BUP: How is the TIMEPAC project’s approach to EPC linked to digitalisation?
LMA: TIMEPAC aims to demonstrate the viability of integrating EPC databases with other data sources to enhance the effectiveness and reliability of building performance certification. The combination of data from different sources and domains enables a shift from the narrow focus on energy performance to a more comprehensive consideration of building performance, encompassing social, economic, and environmental dimensions of sustainability. To achieve this goal, we are developing methods and tools to improve current certification practices across five Transversal Deployment Scenarios:
a) Generating enhanced EPCs with BIM data
b) Enhancing EPC schemas through operational data integration
c) Creating Building Renovation Passports
d) Large-scale statistical analysis of EPC databases from data repositories
e) Integrating Smart Readiness Indicators and sustainability indicators in EPC.
The results of these forward-looking scenarios will be verified with stakeholders in six European countries: Austria, Croatia, Cyprus, Italy, Slovenia, and Spain.
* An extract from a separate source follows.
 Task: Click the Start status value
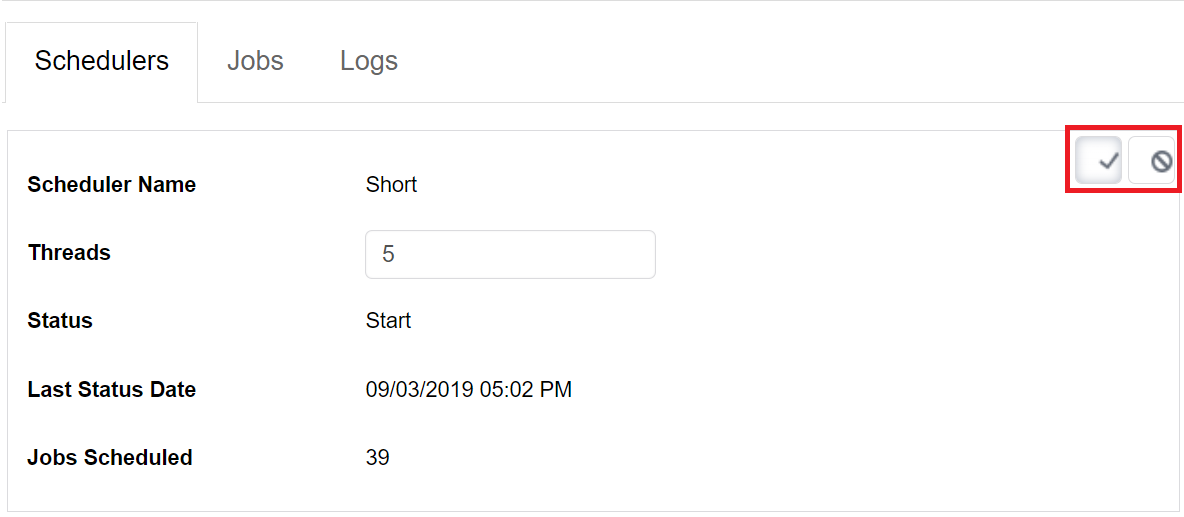tap(388, 321)
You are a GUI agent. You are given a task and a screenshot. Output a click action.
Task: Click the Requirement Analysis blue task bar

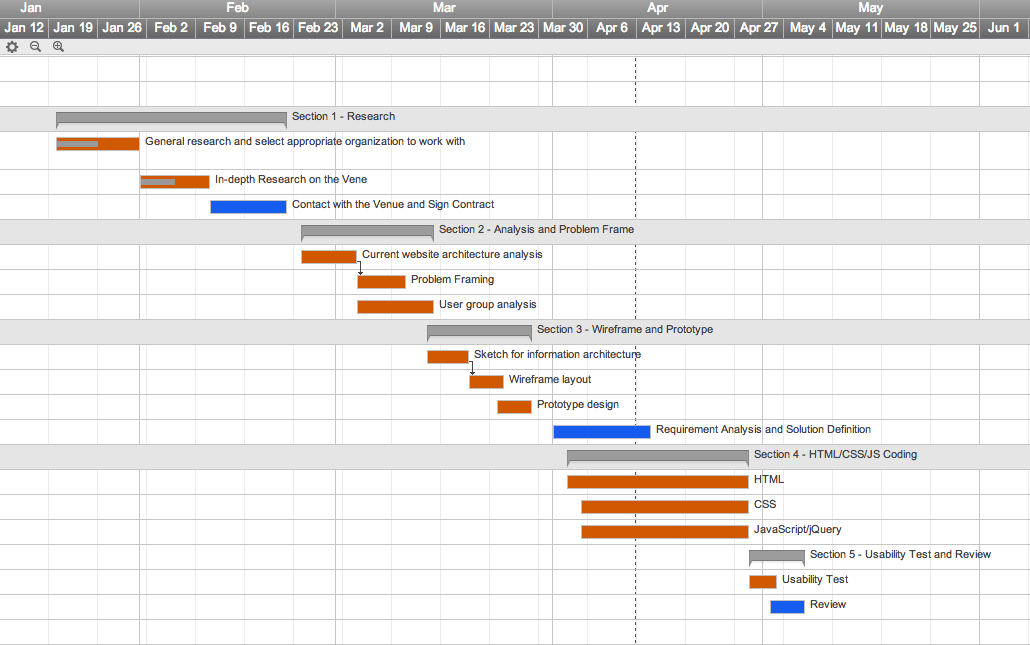[601, 432]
Furthermore, they will be utilised to enhance the training of professionals engaged in certification processes through the TIMEPAC Academy.
BUP: In which ways will the results of the project be exploited? How do you think they will be useful for professionals across Europe?
LMA: The TIMEPAC Academy will play a crucial role in further developing and leveraging the innovative EPC enhancement methods, tools, and training materials developed in the project. To maximise the impact of the TIMEPAC project’s outcomes, a potential strategy involves integrating these outcomes into existing professional courses. Collaborating with educational institutions and training providers could facilitate the seamless incorporation of TIMEPAC content into their curricula. This would enable professionals attending these courses to draw upon the knowledge and expertise cultivated by TIMEPAC. Moreover, establishing connections with mandatory updating training programmes for professionals will be crucial to ensure that TIMEPAC advancements reach practitioners who require ongoing training to maintain their proficiency.